[Collected data entries]
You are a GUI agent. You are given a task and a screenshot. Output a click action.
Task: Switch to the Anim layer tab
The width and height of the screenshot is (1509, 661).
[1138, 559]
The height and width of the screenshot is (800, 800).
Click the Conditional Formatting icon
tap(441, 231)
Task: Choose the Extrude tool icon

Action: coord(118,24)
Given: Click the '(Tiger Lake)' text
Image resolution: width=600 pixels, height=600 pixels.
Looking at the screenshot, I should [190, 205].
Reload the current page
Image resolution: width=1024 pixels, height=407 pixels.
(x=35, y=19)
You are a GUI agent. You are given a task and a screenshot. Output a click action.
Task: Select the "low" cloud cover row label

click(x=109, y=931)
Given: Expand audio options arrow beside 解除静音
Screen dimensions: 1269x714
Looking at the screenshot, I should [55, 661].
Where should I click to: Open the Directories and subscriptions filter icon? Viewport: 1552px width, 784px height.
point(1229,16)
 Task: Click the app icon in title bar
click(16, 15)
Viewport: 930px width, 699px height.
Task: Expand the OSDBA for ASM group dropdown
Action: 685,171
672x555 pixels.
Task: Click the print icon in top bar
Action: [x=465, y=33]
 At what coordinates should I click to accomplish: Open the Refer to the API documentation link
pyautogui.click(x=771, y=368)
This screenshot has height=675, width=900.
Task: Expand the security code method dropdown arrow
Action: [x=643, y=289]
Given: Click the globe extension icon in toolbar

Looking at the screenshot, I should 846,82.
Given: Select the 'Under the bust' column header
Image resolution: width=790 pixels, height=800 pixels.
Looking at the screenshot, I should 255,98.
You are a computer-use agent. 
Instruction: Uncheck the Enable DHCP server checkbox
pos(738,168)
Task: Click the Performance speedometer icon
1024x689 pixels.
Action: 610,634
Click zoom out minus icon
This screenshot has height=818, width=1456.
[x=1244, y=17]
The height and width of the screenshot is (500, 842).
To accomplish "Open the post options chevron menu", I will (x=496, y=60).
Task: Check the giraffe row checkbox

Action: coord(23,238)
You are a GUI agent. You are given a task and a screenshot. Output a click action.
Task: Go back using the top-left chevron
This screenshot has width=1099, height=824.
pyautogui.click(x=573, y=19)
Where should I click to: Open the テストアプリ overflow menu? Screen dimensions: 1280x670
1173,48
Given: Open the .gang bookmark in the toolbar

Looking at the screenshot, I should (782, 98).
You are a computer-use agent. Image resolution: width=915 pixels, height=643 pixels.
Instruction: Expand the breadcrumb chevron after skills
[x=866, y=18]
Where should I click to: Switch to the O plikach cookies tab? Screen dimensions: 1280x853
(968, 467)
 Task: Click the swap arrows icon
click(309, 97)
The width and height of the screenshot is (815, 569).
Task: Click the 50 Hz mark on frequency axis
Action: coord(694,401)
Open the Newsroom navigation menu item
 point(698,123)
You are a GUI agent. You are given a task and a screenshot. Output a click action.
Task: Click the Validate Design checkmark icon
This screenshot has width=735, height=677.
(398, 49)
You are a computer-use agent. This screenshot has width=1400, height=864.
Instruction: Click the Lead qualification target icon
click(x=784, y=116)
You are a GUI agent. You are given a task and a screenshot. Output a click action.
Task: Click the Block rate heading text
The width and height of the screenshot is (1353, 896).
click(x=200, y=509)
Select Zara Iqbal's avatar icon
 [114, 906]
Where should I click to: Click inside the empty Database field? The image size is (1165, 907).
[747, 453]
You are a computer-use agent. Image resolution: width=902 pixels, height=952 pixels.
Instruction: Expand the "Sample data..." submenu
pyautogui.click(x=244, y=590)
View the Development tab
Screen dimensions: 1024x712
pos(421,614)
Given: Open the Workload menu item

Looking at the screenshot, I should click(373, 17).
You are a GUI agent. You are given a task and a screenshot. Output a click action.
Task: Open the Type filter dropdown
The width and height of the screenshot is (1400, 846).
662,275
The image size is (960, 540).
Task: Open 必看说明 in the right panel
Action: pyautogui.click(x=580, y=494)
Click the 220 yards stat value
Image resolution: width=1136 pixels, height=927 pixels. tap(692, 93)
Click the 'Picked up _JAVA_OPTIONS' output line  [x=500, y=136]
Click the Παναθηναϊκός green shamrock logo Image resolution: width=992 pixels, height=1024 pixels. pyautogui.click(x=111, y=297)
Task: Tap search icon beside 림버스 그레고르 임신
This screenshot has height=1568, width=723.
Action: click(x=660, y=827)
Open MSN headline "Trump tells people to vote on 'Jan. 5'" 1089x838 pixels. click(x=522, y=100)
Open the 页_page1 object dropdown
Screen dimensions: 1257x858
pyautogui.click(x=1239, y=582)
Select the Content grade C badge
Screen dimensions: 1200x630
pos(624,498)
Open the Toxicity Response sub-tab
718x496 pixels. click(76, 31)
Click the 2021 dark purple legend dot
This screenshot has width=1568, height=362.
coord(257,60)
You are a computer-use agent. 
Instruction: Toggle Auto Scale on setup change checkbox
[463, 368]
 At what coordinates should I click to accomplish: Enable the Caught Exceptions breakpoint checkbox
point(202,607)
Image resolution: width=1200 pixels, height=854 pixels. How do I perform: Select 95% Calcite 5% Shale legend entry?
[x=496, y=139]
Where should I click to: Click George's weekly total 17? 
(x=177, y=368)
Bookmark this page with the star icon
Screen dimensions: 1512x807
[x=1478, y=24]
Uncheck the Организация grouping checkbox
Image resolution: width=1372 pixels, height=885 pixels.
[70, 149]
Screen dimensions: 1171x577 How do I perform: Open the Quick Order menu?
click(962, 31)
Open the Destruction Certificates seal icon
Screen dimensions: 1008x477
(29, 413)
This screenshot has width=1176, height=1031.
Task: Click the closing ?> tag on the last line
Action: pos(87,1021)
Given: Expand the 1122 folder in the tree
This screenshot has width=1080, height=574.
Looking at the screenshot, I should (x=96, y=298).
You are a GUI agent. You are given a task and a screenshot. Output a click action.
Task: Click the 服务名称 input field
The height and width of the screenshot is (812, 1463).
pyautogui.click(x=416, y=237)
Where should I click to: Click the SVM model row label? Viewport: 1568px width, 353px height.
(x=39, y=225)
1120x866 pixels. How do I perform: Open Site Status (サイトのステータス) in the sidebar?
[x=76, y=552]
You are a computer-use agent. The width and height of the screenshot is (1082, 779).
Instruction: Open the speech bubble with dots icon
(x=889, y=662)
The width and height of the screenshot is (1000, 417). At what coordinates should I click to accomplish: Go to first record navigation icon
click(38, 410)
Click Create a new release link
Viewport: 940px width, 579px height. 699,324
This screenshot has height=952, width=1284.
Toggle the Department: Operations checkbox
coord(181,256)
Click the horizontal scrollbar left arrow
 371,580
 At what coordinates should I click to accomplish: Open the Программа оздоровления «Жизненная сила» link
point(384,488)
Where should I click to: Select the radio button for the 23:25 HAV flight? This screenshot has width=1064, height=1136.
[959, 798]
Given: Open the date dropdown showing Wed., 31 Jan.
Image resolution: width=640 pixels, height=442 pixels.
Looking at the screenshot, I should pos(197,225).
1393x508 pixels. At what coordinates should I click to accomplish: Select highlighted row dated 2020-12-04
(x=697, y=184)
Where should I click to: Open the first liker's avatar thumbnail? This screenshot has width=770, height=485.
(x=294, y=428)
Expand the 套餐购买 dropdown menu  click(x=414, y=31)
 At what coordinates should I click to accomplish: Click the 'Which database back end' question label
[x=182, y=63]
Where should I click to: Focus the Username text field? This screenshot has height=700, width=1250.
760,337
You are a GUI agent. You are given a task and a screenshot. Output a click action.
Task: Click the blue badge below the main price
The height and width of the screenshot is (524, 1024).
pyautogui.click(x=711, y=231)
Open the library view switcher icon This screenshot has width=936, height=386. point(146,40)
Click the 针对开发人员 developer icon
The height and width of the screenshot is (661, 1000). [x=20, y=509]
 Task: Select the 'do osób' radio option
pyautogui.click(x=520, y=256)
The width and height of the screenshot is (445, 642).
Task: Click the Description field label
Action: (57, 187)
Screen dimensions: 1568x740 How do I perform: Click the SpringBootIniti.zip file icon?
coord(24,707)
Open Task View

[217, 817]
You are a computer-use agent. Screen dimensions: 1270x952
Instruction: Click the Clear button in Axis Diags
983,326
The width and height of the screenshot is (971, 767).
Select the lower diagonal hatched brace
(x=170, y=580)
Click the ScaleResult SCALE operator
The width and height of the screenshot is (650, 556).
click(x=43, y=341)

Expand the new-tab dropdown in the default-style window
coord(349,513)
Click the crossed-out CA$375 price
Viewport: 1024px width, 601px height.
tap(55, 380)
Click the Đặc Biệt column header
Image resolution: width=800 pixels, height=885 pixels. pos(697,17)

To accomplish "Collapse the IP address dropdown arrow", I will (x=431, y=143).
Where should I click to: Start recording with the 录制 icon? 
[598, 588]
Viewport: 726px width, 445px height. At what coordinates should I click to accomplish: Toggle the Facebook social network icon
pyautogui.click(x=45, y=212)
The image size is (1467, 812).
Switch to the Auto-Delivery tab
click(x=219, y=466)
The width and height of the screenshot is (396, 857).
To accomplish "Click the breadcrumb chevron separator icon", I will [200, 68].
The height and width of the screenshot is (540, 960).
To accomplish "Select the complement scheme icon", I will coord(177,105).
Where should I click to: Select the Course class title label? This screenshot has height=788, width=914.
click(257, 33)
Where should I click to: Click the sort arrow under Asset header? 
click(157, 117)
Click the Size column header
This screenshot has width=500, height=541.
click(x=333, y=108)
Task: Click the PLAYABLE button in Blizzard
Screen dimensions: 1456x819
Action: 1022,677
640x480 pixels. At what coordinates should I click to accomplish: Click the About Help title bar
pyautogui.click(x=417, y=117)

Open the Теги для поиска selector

=== Exercise ===
Respond with one number, namely the count of lines in the entries above that hold the word "beside".

=== Solution below ===
2